- Directions for this task -
Please rewrite the data from the start through the line containing "Looking at the screenshot, I should [472, 983].", renaming "Given" to "Goal" and leaving everything else unchanged.

· · · ·

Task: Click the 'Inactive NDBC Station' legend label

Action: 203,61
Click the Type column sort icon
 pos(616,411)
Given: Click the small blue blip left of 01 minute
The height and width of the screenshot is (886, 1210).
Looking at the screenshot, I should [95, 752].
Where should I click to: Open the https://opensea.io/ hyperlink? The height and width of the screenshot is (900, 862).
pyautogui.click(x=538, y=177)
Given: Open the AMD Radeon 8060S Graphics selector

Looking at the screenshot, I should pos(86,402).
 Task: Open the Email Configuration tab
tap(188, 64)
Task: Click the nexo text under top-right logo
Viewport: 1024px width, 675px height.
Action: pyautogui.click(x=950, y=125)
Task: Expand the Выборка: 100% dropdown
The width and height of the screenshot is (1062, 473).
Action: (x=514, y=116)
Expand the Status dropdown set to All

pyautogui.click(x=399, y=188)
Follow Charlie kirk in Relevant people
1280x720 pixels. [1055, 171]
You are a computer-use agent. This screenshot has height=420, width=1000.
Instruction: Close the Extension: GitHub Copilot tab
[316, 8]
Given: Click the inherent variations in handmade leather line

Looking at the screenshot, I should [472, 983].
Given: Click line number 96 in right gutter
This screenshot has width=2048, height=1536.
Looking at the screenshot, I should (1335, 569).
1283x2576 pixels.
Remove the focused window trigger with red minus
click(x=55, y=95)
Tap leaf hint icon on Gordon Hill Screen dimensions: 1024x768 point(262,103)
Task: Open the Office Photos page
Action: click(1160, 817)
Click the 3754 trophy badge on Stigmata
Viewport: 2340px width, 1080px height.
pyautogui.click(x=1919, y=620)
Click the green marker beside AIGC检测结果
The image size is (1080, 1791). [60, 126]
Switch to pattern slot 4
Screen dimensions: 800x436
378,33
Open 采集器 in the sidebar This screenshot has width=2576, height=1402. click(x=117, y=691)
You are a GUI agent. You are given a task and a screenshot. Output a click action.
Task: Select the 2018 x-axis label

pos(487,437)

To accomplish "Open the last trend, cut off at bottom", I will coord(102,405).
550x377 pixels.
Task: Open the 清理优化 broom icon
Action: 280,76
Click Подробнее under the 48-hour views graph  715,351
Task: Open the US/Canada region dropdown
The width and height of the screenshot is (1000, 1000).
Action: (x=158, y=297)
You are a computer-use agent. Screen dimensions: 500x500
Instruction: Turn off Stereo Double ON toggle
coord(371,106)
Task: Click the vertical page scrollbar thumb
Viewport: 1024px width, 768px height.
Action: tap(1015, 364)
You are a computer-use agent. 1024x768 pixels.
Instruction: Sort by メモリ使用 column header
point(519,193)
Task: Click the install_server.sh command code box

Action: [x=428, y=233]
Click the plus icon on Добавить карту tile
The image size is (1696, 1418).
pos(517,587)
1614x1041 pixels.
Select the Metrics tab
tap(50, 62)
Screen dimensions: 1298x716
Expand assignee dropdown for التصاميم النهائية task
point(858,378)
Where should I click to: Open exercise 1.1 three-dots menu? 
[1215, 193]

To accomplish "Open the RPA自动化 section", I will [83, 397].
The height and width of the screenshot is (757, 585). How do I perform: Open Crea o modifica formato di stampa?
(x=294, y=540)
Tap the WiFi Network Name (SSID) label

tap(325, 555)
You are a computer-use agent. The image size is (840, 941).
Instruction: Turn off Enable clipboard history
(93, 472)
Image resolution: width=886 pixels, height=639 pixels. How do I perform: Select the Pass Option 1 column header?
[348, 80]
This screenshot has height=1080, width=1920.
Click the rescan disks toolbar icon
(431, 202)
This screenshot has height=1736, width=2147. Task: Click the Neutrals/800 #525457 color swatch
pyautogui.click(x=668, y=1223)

· · · ·

- Response below -
Task: Click the 'Inactive NDBC Station' legend label

Action: 203,61
Click the Type column sort icon
 pos(616,411)
Goal: Click the small blue blip left of 01 minute
The height and width of the screenshot is (886, 1210).
Looking at the screenshot, I should [95, 752].
Where should I click to: Open the https://opensea.io/ hyperlink? The height and width of the screenshot is (900, 862).
pyautogui.click(x=538, y=177)
Goal: Open the AMD Radeon 8060S Graphics selector

Looking at the screenshot, I should pos(86,402).
 Task: Open the Email Configuration tab
tap(188, 64)
Task: Click the nexo text under top-right logo
Viewport: 1024px width, 675px height.
Action: pyautogui.click(x=950, y=125)
Task: Expand the Выборка: 100% dropdown
The width and height of the screenshot is (1062, 473).
Action: (x=514, y=116)
Expand the Status dropdown set to All

pyautogui.click(x=399, y=188)
Follow Charlie kirk in Relevant people
1280x720 pixels. [1055, 171]
You are a computer-use agent. This screenshot has height=420, width=1000.
Instruction: Close the Extension: GitHub Copilot tab
[316, 8]
Goal: Click the inherent variations in handmade leather line

Looking at the screenshot, I should [472, 983].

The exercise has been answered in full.